The radiographic findings of CED were detailed by Neuhauser et al. in 1948.(4) Hyperostosis progresses from the diaphysis over the long axis of tubular bones in both directions.(4) Metaphyses become widened, and the distal femur may develop an Erlenmeyer flask deformity.(11) Epiphyses are often broadened, with flattening of the condylar surfaces at the knee. There is also general widening of the articular surfaces of the hips and elbows.(4) CT shows that, along diaphyses, abnormalities are not uniformly distributed.(11) Endosteal alterations are more pronounced than periosteal changes, and sclerosis is not homogeneous.(11) Although long bone ends are typically spared by the hyperostosis of CED, metaphyses and epiphyses may appear osteopenic.(15) Reports of epiphyseal involvement by osteosclerosis are exceptional, but have included the femoral capital epiphysis bilaterally and a proximal tibial epiphysis in a 73-year-old man.(62) Some authors conclude that epiphyses, indeed the entire skeleton, can eventually become involved.(6,15)

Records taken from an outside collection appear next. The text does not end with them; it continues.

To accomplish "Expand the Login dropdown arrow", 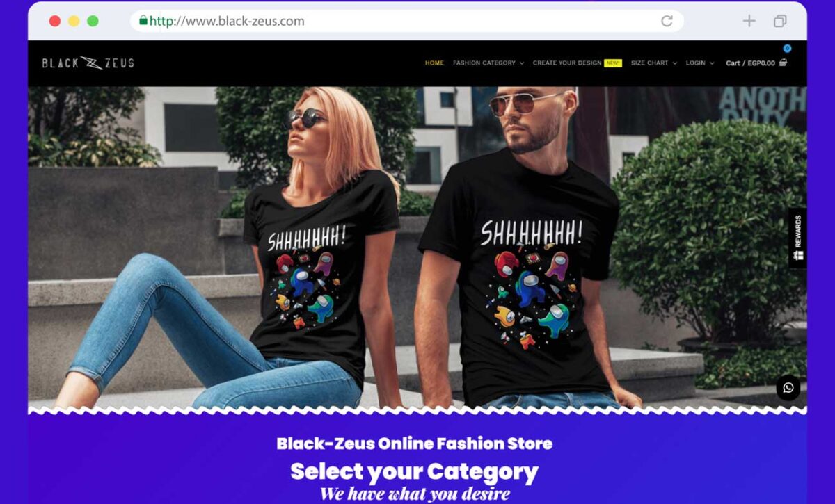I will tap(711, 63).
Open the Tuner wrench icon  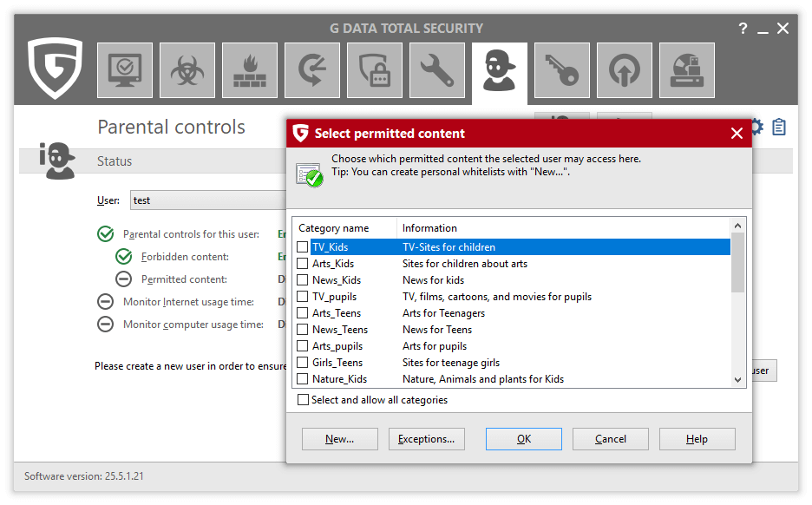(x=436, y=70)
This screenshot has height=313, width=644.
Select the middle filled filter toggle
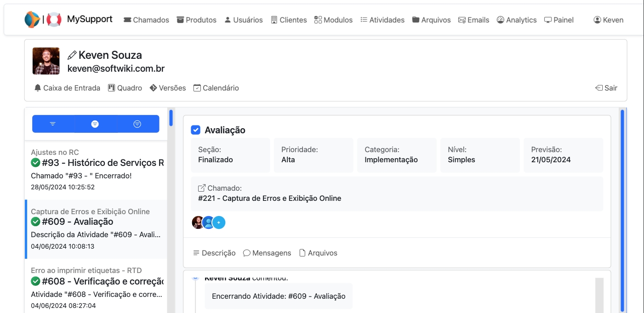pyautogui.click(x=95, y=124)
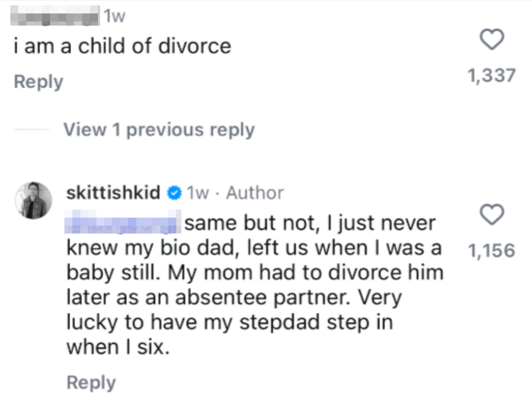Open the skittishkid username profile link
The height and width of the screenshot is (403, 532).
[x=113, y=193]
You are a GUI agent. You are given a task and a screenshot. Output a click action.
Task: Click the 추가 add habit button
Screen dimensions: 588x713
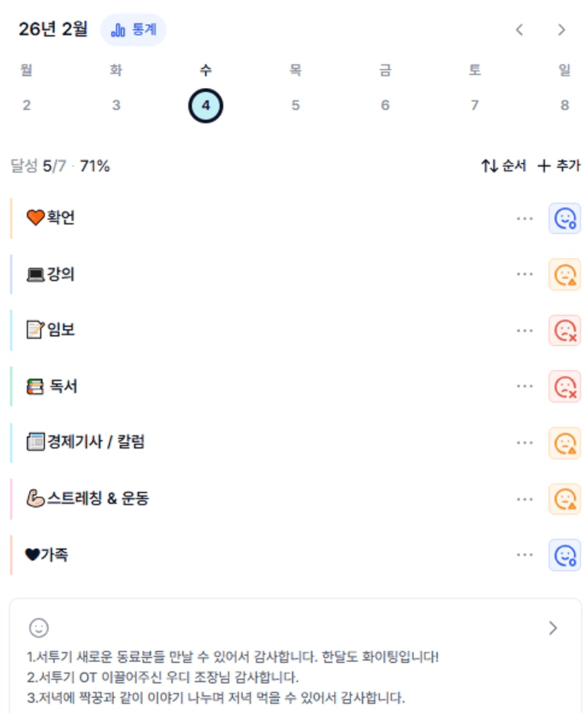(559, 166)
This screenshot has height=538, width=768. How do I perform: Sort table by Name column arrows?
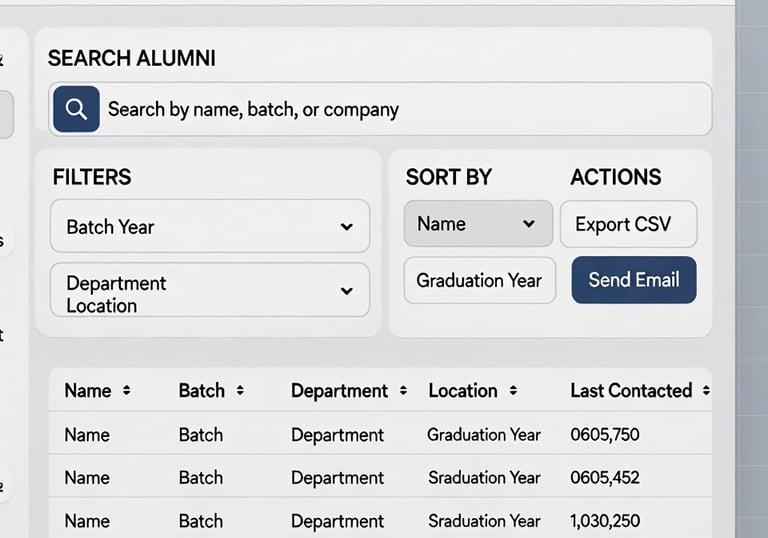coord(126,391)
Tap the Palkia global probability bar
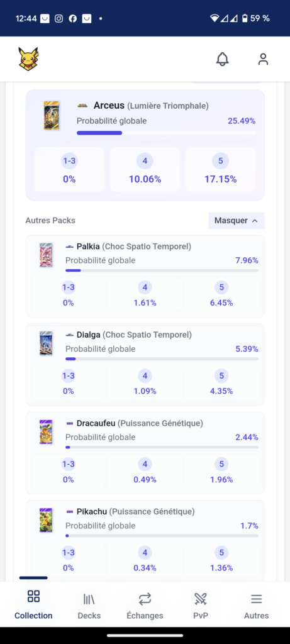 162,270
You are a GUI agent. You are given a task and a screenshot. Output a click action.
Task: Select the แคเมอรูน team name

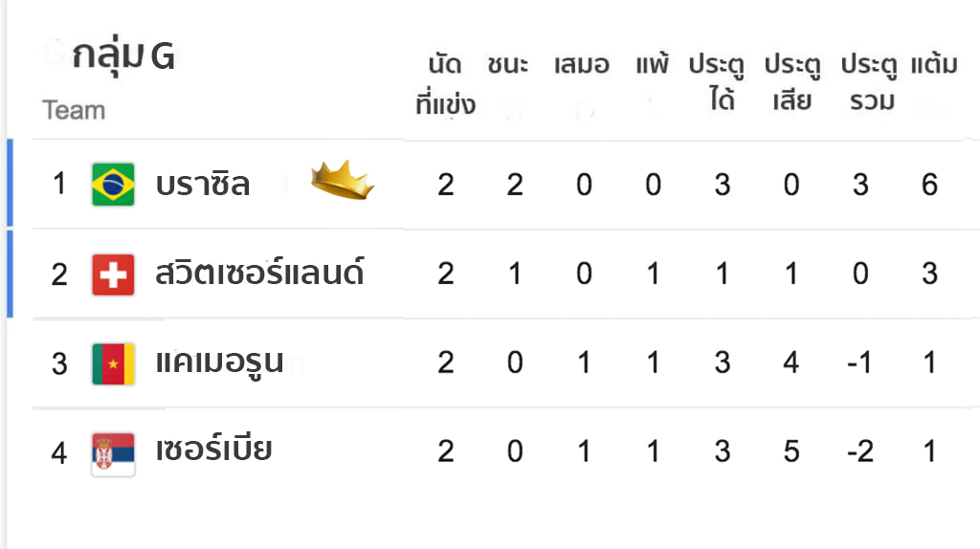point(219,362)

The radiographic pattern of our patients' skeletal disorder is not specific. Overall, it most closely resembles CED, with symmetrical, generalized osteosclerosis and tubular bone expansion primarily involving the metadiaphysis. However, the findings include more prominent involvement of the flat bones and spine, as well as more pronounced immature periostitis extending to the ends of the tubular bones. Additionally, in the son there is less well-developed medullary narrowing, more prominent trabecular thickening, and more cranial vault involvement than is typically seen in CED. The mother's changes are less striking.

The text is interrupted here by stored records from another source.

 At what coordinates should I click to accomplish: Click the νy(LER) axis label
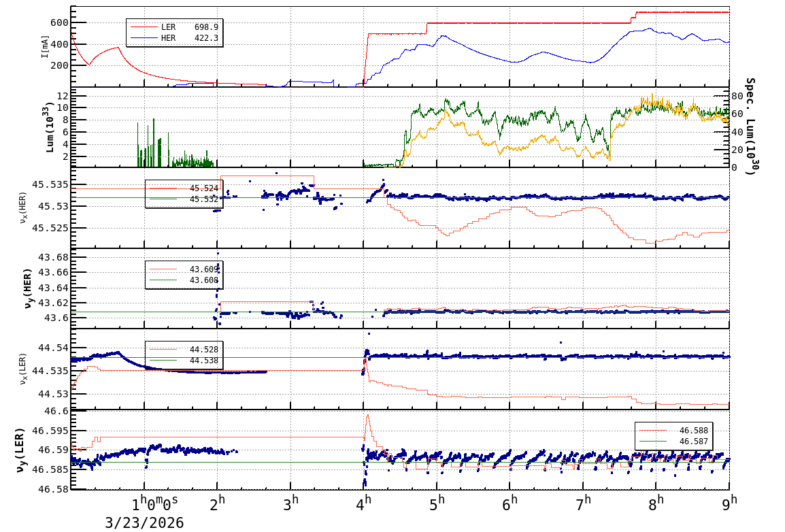click(x=20, y=450)
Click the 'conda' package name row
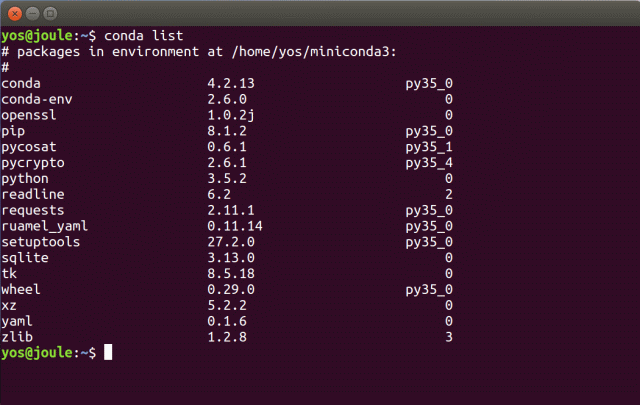Image resolution: width=640 pixels, height=405 pixels. [x=23, y=84]
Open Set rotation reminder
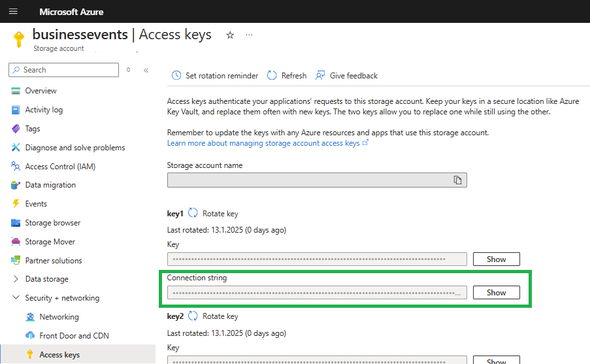Viewport: 590px width, 364px height. click(215, 76)
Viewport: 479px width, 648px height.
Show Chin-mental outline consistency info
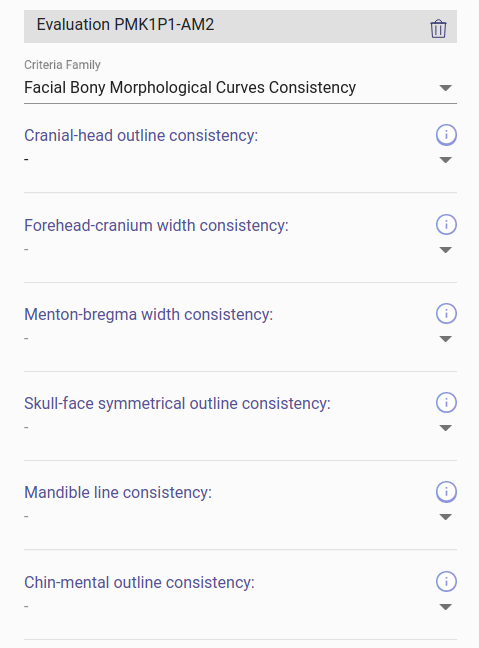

Histological study of CED bone has shown thickened periosteum and small blood vessel walls without inflammation. The surface of lesional bone can consist of immature osseous tissue(63) where woven bone then undergoes maturation and cancellous compaction.(34) There can be dense, subjacent cortical bone with normal haversian systems and minimal osteoblastic and osteoclastic activity.(15,63,64) Osteoclasts may be few.(40) Marrow space can contain increased interstitial fibrosis.(15) Osteoid osteoma or chronic osteomyelitis have been diagnosed in CED.(65,66) In 2007, Bondestam et al.(27) reported iliac crest histology (following tetracycline labeling) of a 10-year-old boy with CED that featured trabecular osteoporosis with normal bone remodeling. Osteoporosis has been described by other patients with CED,(6) but we have not found a report of osteomalacia.

The principal histopathological abnormality of our patients' iliac crest specimens was not anticipated. Changes consistent with osteomalacia were documented in both individuals despite elevated biochemical markers of bone turnover indicating accelerated skeletal remodeling. The osteoid excess in the specimens did not appear to be due to rapid bone turnover. We saw primarily broad, single fluorescent labels as well as unlabeled osteoid and verified that both subjects took the tetracycline hydrochloride correctly. Vitamin D deficiency did not seem to explain their osteomalacia.(67) Mother and son each had a serum 25(OH)D level that might have been considered normal until recently.(67) Furthermore, their serum levels of calcium, Pi, and PTH were unremarkable. Additionally, the son took 300,000 units of vitamin D₂ orally over the six weeks leading up to his biopsy, when he had a serum 25(OH)D level > 30 ng/mL. Serum ALP activity and other markers of bone turnover were elevated, especially in the son, perhaps originating not only from increased skeletal mass, but also from regions elsewhere of enhanced bone remodeling within lesional bone not captured by iliac crest biopsy. In the son's iliac crest specimen, pockets of normal-appearing osteoclasts were seen on bone surfaces not covered by osteoid, likely contributing to his especially elevated urine NTX level. His hypocalciuria, before and after vitamin D₂ supplementation, likely reflected positive bone balance, not gastrointestinal malabsorption, although we do not have sequential BMD measurements by DXA to verify this.

CED genetic defect

CED features variable penetrance and wide-ranging expressivity,(6) even within families.(6,7,66,68) Our patients' disorder was distinctly worse in the son. In 1997, Saraiva reported that the severity of CED seems to depend on gender and parental transmission, with males carrying a paternal mutation being the most affected.(66) In 2000, he(69) suggested that genetic “anticipation” (disease severity increasing over generations) might explain such variation. Perhaps gene repeat expansion, enhanced somehow by father-to-son transmission, was the mechanism.(69) That same year, Makita et al.(7) reported significant phenotypic variation within a three-generation Japanese family with CED.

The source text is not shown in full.